Create a REST API using basic PHP with Token Authentication
In this course I will be showing you how to create RESTful web services with PHP, no third party frameworks or paid software is needed.
We will be covering the basics of what REST is and how to implement the basics using pure vanilla PHP, at the end of this course you should be able to create a basic RESTful web service that you can allow other people to use.
The course will follow a scenario that we have been given and that is to implement a web service which can record a list of tasks, basically a to-do list. We will be implementing each requirement one at a time and then we will add on the ability for this API to become a multi user service. So each user can securely have their own task list.

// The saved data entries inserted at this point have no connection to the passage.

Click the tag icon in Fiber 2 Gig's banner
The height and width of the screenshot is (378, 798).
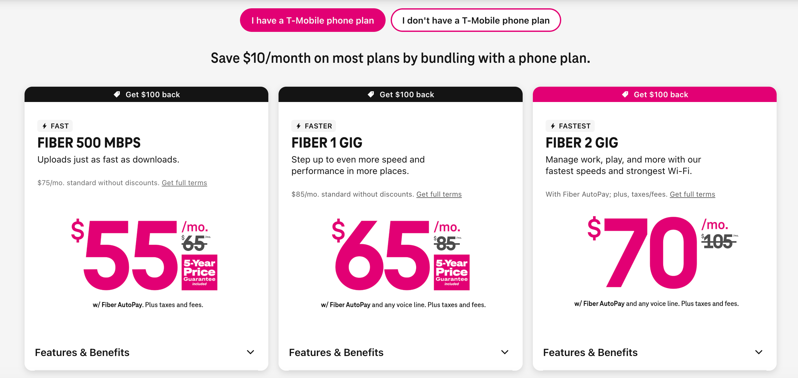click(x=625, y=94)
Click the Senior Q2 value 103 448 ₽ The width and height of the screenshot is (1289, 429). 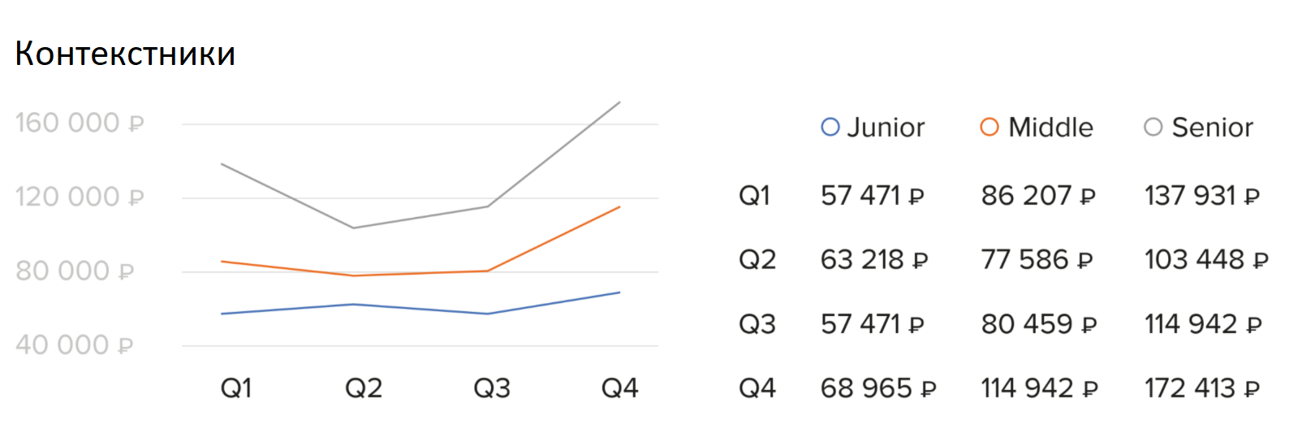1205,260

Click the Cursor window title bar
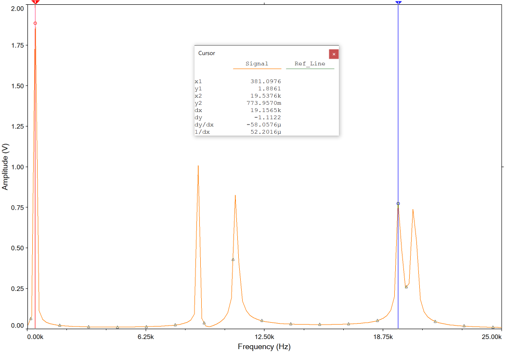click(260, 53)
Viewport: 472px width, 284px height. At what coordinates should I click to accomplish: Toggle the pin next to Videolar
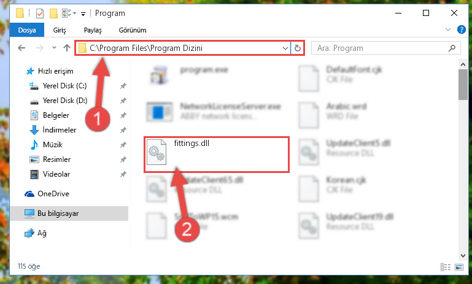point(123,174)
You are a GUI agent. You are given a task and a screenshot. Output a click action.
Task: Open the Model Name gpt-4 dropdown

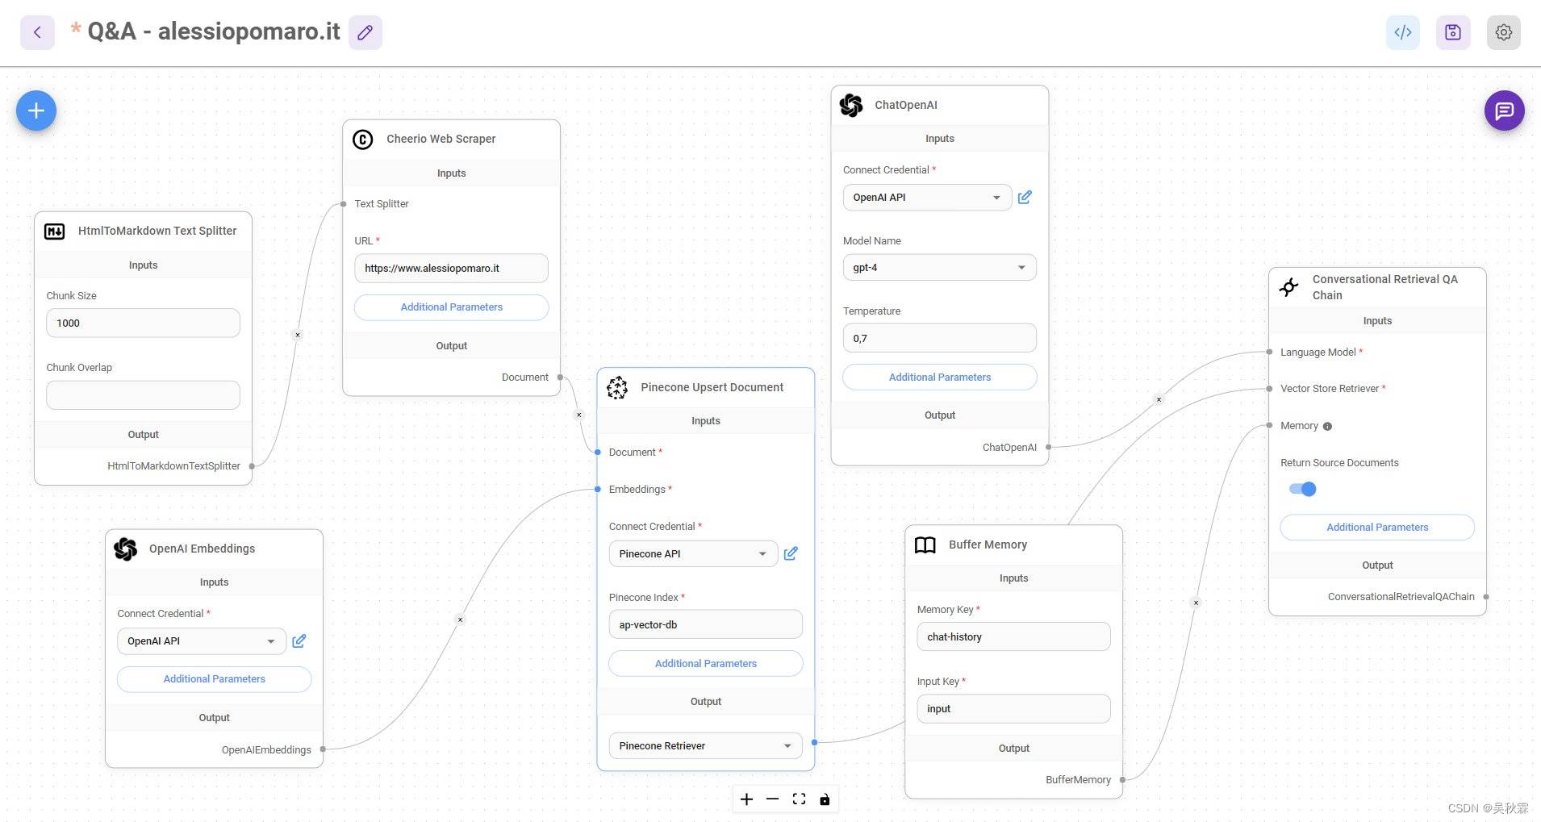point(939,268)
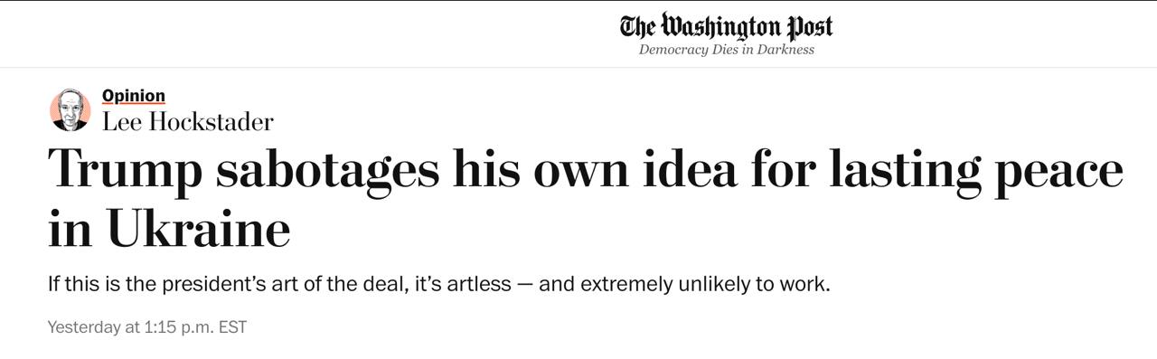Open Lee Hockstader's author page
This screenshot has height=359, width=1157.
(x=188, y=121)
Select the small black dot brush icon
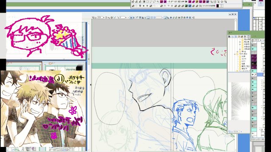Image resolution: width=271 pixels, height=152 pixels. (144, 6)
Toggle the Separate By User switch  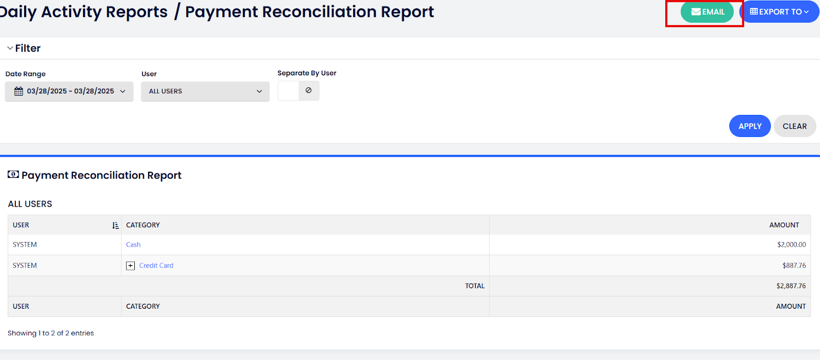pos(298,91)
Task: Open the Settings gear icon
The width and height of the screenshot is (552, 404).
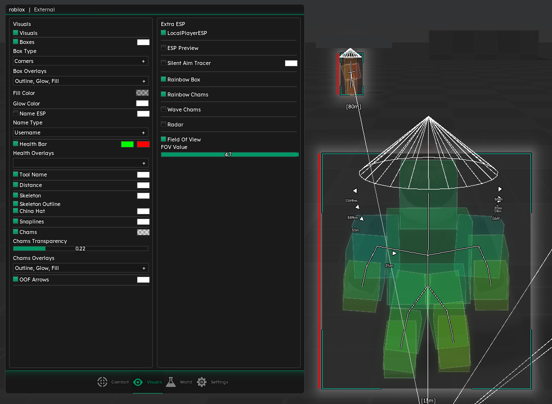Action: click(x=202, y=382)
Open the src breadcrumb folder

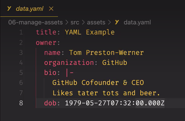pos(75,22)
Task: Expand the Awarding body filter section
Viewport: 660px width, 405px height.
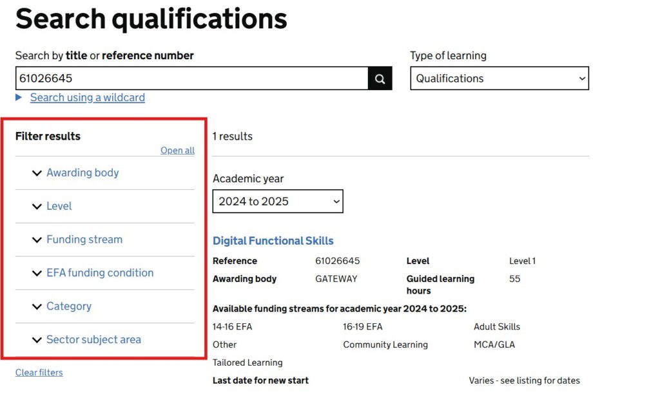Action: click(x=82, y=173)
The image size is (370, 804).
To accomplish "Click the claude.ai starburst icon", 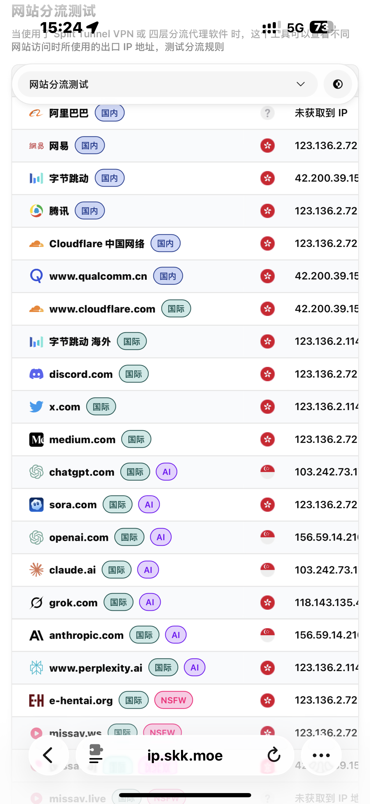I will pos(36,570).
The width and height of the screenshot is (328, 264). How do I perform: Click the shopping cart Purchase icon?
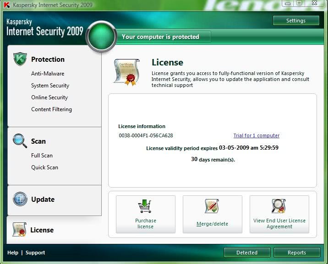point(145,206)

To do this we will be implementing an authentication concept called Token based authentication and we will be exploring this further within the course, Token based authentication is a lot more secure than just basic password authentication and is now a best practice among the industry.
We will be starting at the beginning and building as we go, as long as you know the basics of PHP, such as variables, if statements, loops, arrays and some basic object orientated programming concepts you should be able to follow this course to the end. We will also be using MySQL for the database to store the tasks and we will be building and changing the database as we go, and again you don’t need to be an expert on MySQL but just need to know the fundamentals such as basic select, update, delete SQL statements and concepts such as primary keys and foreign keys.
We will run through an into to this course and who I am.
Describe the contents of this course and the path we will be taking during this course.
We will describe what we will be building during this course.
We will go through the fundamentals of REST and how it is implemented.
Now some of the basics are out of the way we will download and install the required software. This is all FREE! :)
We will run through the requirements for our Task API and any validation we need to carry out on the data.
We will run through the requirements for the Authentication API and any validation we need to carry out.
We will be going through a live demo of the completed API to give you an understanding of how it works before we start building it. This should help you understand some of the reasons why we have chosen to implement some of the functionality in the way we have.
Tasks API Set Up
We will create the Tasks database and design and create the Tasks table using PHPMyAdmin.
We will create the folder structure for our API, this allows us to logically place files so we know what each file is.
Consistency is key for an API and in this video we will be creating a model that will allow us to send a consistent response back to a client.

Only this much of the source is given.